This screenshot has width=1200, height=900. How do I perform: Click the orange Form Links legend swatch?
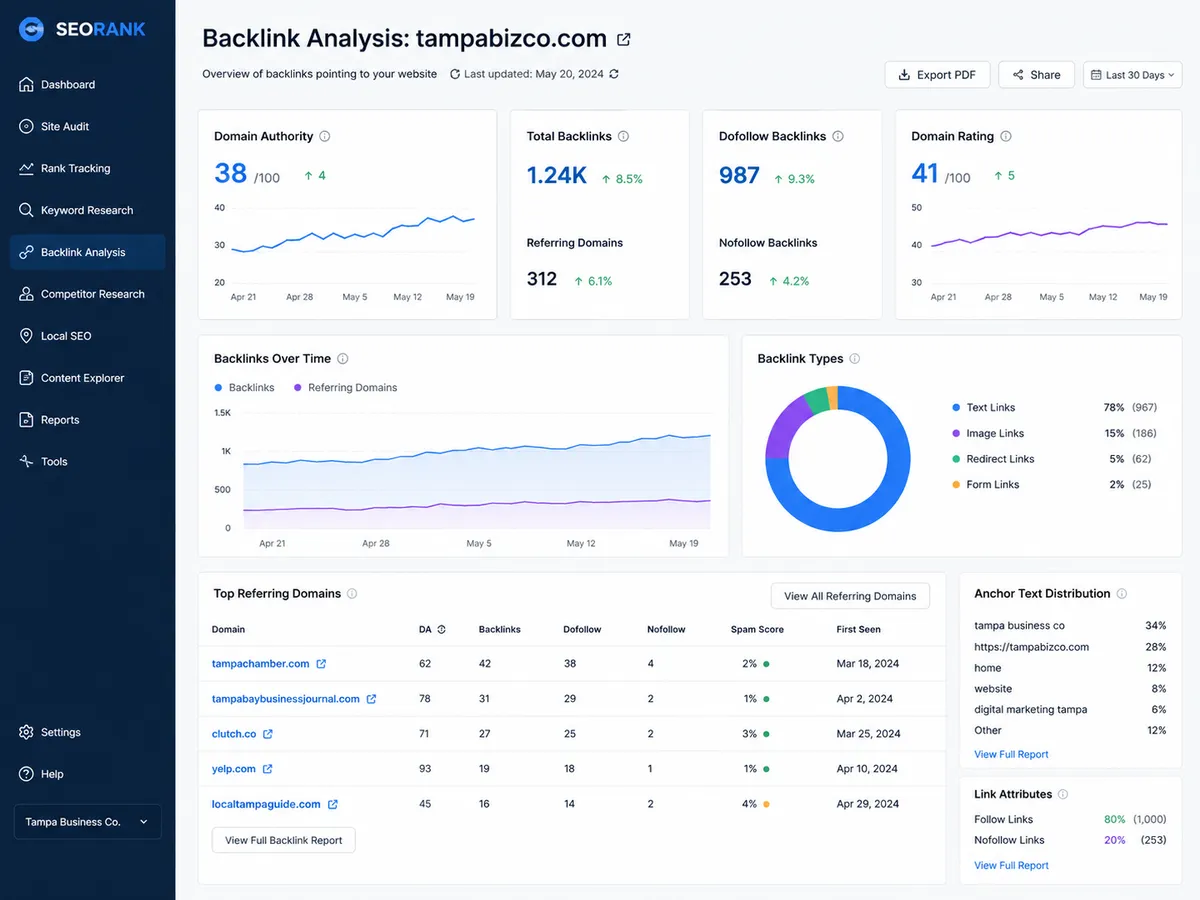(957, 485)
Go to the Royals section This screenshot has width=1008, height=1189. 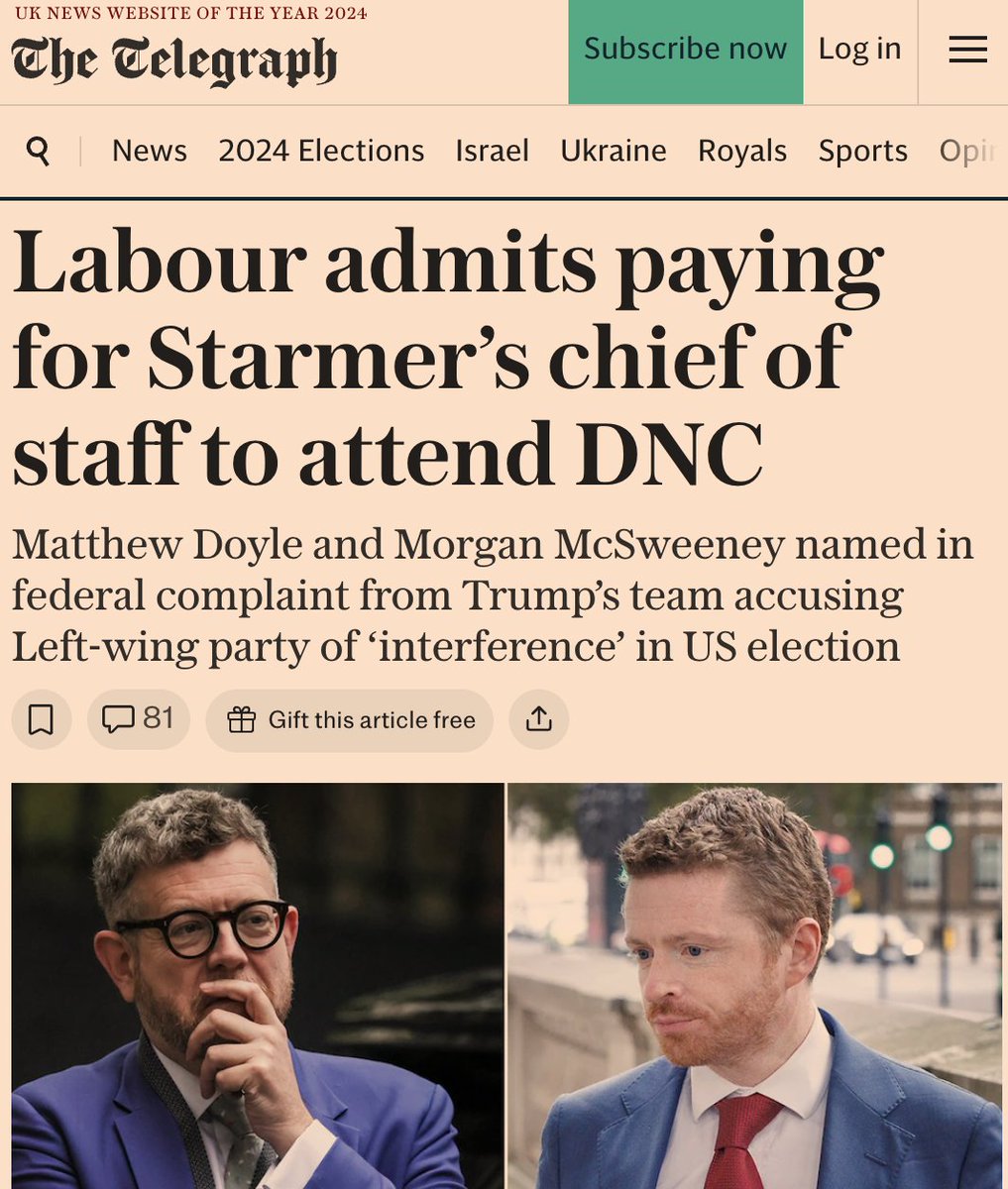[x=742, y=151]
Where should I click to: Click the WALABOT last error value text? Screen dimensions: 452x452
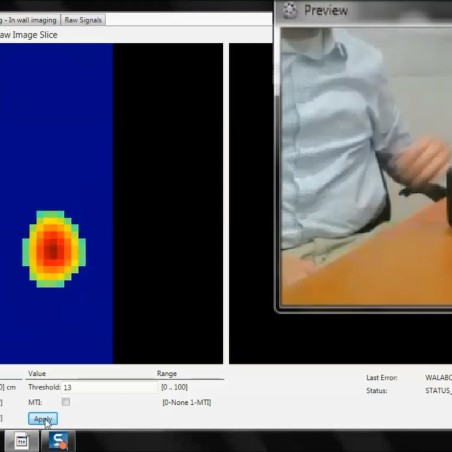pyautogui.click(x=438, y=378)
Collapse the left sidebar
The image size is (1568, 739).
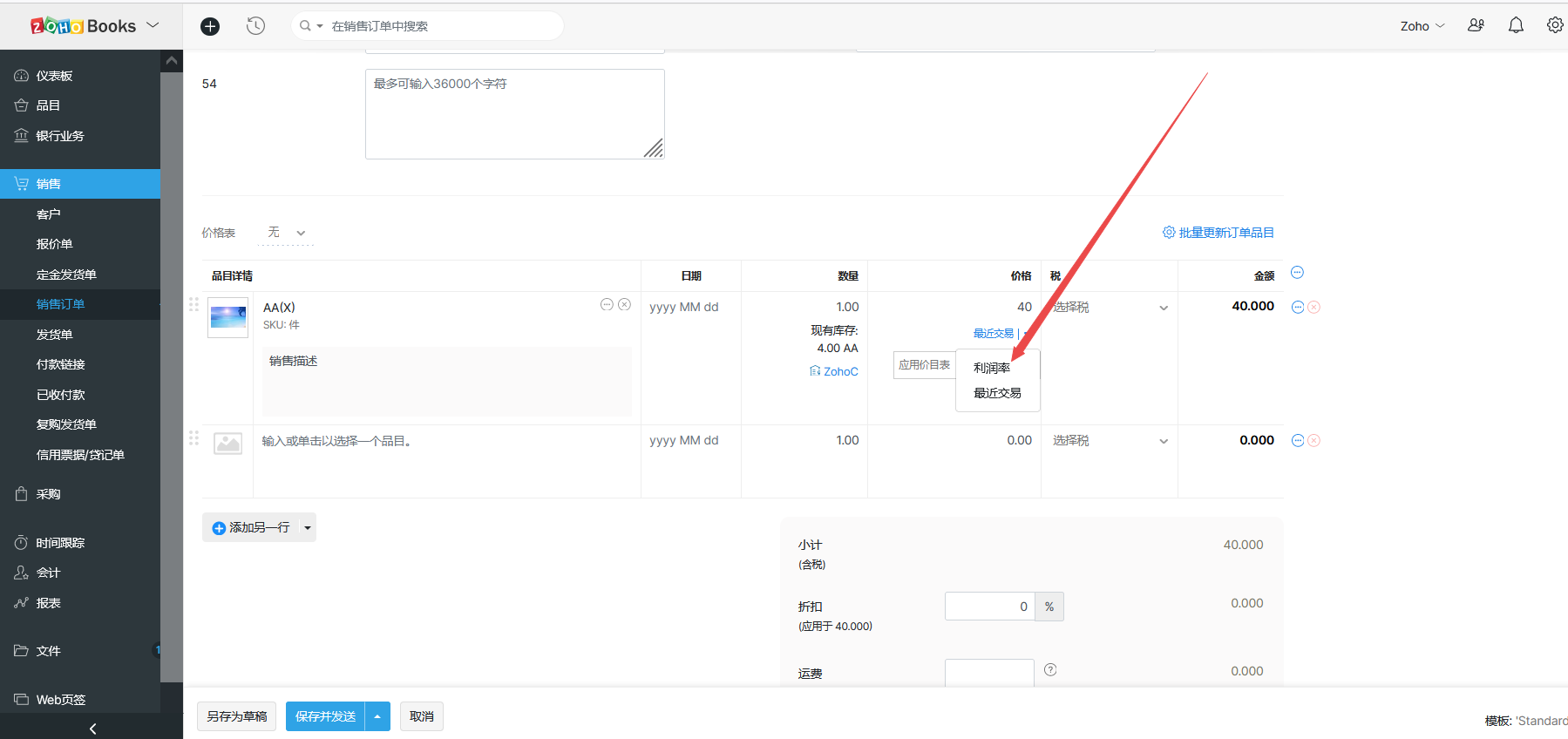92,728
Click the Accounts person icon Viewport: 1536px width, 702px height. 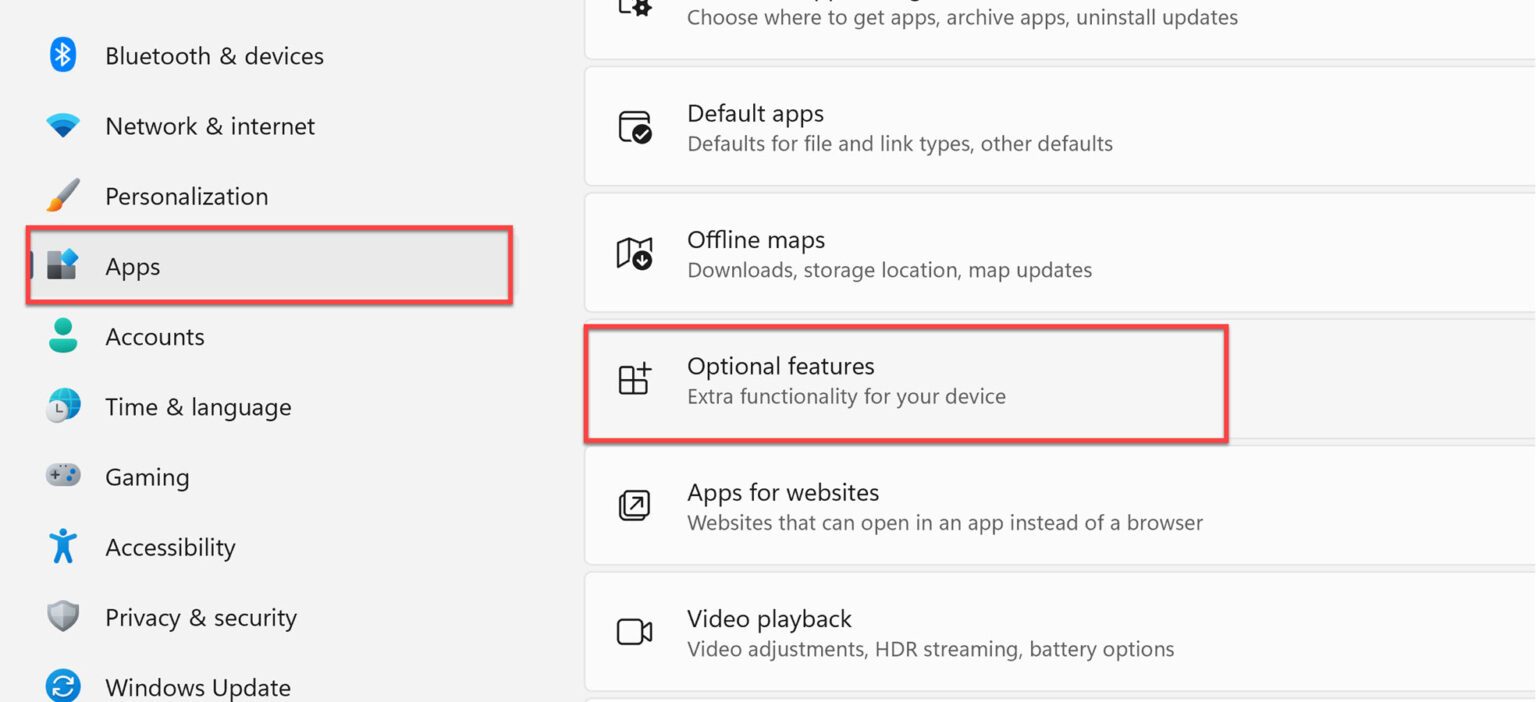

━━━━━━━━━━━━━━━━━━━━

Set exercise:
Convert the part of the entries that opens with the line containing "Collapse the left sidebar" and closes with the final line of the entries, both ends included, into a numbered list. Leave out blank lines and the pictures.

Answer to this exercise:
1. Collapse the left sidebar
2. The image size is (1568, 739).
3. 92,728
4. Click the Accounts person icon Viewport: 1536px width, 702px height. 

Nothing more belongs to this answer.